### Your assignment
For each line in the data below, write an exact copy.

### Records for this task
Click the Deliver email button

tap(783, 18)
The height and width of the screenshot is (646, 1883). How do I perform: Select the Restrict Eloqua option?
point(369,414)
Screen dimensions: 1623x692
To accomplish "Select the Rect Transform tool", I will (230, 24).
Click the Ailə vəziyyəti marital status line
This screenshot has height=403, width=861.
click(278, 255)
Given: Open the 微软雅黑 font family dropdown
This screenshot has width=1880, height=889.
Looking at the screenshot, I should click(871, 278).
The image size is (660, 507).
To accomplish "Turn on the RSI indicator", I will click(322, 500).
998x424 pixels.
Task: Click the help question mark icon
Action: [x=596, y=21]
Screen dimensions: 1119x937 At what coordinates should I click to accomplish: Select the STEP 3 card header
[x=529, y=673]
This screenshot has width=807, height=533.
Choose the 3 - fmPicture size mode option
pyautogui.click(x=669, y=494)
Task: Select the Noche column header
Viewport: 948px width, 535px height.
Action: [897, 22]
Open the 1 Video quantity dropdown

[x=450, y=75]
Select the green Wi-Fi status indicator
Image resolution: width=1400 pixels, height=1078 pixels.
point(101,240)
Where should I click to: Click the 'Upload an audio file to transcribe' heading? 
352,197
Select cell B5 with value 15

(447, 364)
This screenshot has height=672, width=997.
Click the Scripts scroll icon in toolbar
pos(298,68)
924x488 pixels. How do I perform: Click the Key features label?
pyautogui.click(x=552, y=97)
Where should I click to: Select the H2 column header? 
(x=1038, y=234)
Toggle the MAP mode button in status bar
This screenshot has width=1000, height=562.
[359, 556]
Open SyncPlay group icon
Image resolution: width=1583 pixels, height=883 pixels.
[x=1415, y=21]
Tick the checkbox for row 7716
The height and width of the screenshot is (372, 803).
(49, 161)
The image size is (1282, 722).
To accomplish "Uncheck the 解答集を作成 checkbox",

### Answer to the exercise
Click the Deliver email button

tap(783, 18)
The height and width of the screenshot is (646, 1883). How do I perform: Select the Restrict Eloqua option?
point(369,414)
Screen dimensions: 1623x692
To accomplish "Select the Rect Transform tool", I will (230, 24).
Click the Ailə vəziyyəti marital status line
This screenshot has height=403, width=861.
click(278, 255)
Given: Open the 微软雅黑 font family dropdown
This screenshot has width=1880, height=889.
Looking at the screenshot, I should click(871, 278).
The image size is (660, 507).
To accomplish "Turn on the RSI indicator", I will click(322, 500).
998x424 pixels.
Task: Click the help question mark icon
Action: [x=596, y=21]
Screen dimensions: 1119x937 At what coordinates should I click to accomplish: Select the STEP 3 card header
[x=529, y=673]
This screenshot has width=807, height=533.
Choose the 3 - fmPicture size mode option
pyautogui.click(x=669, y=494)
Task: Select the Noche column header
Viewport: 948px width, 535px height.
Action: [897, 22]
Open the 1 Video quantity dropdown

[x=450, y=75]
Select the green Wi-Fi status indicator
Image resolution: width=1400 pixels, height=1078 pixels.
point(101,240)
Where should I click to: Click the 'Upload an audio file to transcribe' heading? 
352,197
Select cell B5 with value 15

(447, 364)
This screenshot has height=672, width=997.
Click the Scripts scroll icon in toolbar
pos(298,68)
924x488 pixels. How do I perform: Click the Key features label?
pyautogui.click(x=552, y=97)
Where should I click to: Select the H2 column header? 
(x=1038, y=234)
Toggle the MAP mode button in status bar
This screenshot has width=1000, height=562.
[359, 556]
Open SyncPlay group icon
Image resolution: width=1583 pixels, height=883 pixels.
[x=1415, y=21]
Tick the checkbox for row 7716
The height and width of the screenshot is (372, 803).
(49, 161)
The image size is (1282, 722).
To accomplish "Uncheck the 解答集を作成 checkbox",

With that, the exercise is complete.